Difficile toutefois de passer inaperçu sur ce cailloux battu par les vents et les marées lorsque l’on est un étranger et que l’on prend la place d’un habitant du coin en se faisant embaucher sur un bateau de pêche. Le danger rôde et s’approche, que ce soit sous les traits de Dragos le tueur roumain où sous ceux, bien plus effrayants, de l’Ankou, ange de la mort dont peu d’habitants de Belz doutent de l’existence.
Avec son premier roman, Emmanuel Grand a décidé de jouer la carte de la complexité et avec le feu en mêlant ainsi croyances populaires, quasi huis-clos sur une île presque coupée du monde, et réseaux mafieux d’Europe de l’Est.
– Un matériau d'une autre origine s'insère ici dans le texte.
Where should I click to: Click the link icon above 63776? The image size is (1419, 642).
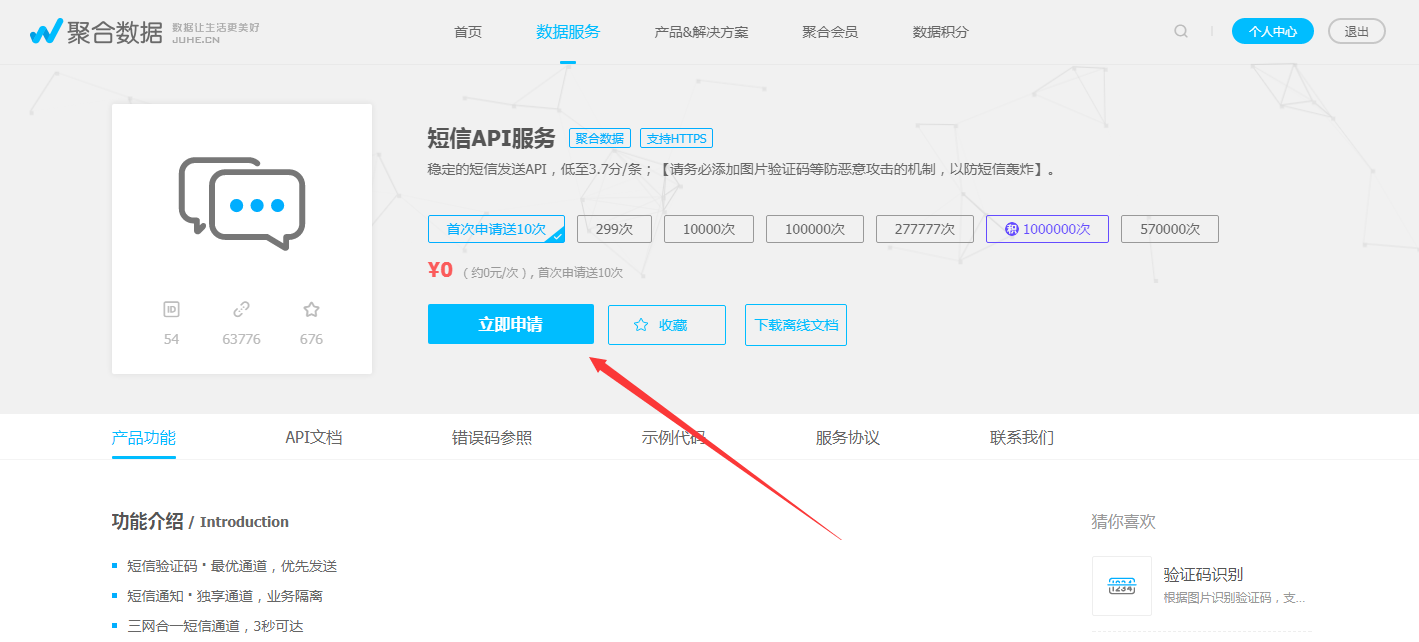coord(241,310)
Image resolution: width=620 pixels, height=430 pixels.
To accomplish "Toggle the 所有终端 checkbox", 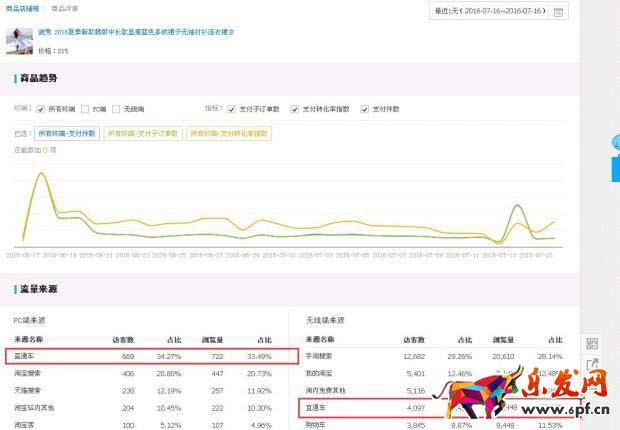I will tap(41, 108).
Si tout cela est incontestablement original, c’est tout aussi indubitablement casse-gueule et c’est avec la crainte de voir l’intrigue s’enliser dans le thriller ésotérique mâtiné de publicité Petit Navire que l’on a ouvert Terminus Belz.
Bien nous a pris, pourtant, d’engager cette lecture qui, disons le tout de suite, s’est avérée finalement bien agréable. Cela tient avant tout à trois éléments dont Emmanuel Grand a su s’assurer la maîtrise.
C’est d’abord l’atmosphère étouffante de l’île, véritable forteresse avec ce que cela comprend en termes de protection et d’enfermement. Catapulté dans ce vase clos, Marko, l’étranger, perturbe le quotidien des îliens, cristallise curiosité et méfiance et se trouve confronté à une communauté sur laquelle pèse le poids des légendes traditionnelles, d’une religion à laquelle viennent se mêler les croyances païennes.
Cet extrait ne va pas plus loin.